Seine oft nonfigurativen Darstellungen haben Bedeutung, Schwarz ist dabei der wichtigste

Bestandteil der Arbeiten.

Verschiedene Schwarztöne und Oberflächengestaltung bilden unterschiedliche Lichtreflexe,

es wird reflektiert, die Werke erscheinen im Licht und verändern sich mit Licht, so wie die

Gesellschaft, der Künstler und Betrachter stetiger Veränderung unterliegen.

 

Die Farbe Schwarz vermittelt keinen Gemütszustand, sie ist Mittel zum Zweck.

Foto Ina Caspari

 

 

 

 

 

Ich kann die Welt nicht ändern aber einen Beitrag dazu leisten sie besser zu machen.

Mit Hilfe meiner Kunst kann ich auf viele Dinge aufmerksam machen und der Gesellschaft

einen Spiegel vorhalten. Ich möchte nicht an- sondern aufzeigen.

Jeder Künstler ist in der Lage einen Beitrag zu leisten.

Meine Themen sind Gesellschaft, Umwelt und der Umgang mit jeglichem Leben, ich

beschäftige mich mit Religionen, der Vergangenheit und wage einen Blick in die Zukunft.

Für zukünftige Generationen und allem Leben auf der Erde sollten wir diese schützen.

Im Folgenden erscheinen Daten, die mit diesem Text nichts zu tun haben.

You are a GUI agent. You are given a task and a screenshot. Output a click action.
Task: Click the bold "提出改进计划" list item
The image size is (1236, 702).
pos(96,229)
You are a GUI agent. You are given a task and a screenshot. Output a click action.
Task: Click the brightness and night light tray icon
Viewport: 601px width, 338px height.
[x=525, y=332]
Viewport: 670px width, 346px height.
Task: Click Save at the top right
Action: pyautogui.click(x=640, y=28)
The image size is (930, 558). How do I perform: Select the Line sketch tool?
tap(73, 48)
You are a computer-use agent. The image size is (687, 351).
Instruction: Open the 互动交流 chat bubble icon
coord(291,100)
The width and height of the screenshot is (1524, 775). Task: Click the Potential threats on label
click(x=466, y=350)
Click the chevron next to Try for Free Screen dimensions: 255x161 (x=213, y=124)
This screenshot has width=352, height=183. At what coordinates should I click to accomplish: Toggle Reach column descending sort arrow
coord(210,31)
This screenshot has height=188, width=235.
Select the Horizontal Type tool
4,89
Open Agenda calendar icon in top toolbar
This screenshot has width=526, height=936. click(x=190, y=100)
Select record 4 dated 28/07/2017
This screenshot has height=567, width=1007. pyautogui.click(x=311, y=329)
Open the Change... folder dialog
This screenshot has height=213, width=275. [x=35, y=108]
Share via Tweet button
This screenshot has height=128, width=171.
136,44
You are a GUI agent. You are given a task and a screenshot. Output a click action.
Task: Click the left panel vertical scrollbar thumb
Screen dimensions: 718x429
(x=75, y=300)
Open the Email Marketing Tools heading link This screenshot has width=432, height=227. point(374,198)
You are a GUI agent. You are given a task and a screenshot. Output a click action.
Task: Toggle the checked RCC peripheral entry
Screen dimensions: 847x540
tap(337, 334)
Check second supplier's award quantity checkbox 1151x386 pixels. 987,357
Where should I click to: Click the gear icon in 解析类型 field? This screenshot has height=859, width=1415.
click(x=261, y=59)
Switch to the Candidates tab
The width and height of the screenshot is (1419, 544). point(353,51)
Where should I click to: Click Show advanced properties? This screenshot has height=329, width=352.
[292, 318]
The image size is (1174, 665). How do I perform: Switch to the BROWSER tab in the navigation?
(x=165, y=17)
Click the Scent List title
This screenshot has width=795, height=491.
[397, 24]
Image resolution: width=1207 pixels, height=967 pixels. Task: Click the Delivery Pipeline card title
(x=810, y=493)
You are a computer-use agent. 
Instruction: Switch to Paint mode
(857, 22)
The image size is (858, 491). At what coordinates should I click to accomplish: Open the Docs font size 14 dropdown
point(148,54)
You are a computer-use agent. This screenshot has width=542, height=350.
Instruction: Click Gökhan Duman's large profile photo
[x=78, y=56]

Somit sehe ich mein Atelier als Laboratorium, arbeite mit Gegenständen aus der Vergangenheit,

beschäftige mich Texten aus alten Büchern, verarbeite Erde, Sand oder auch Dinge aus der

Pflanzen- und Tierwelt und blicke kritisch in die Zukunft und somit auf unsere Medien.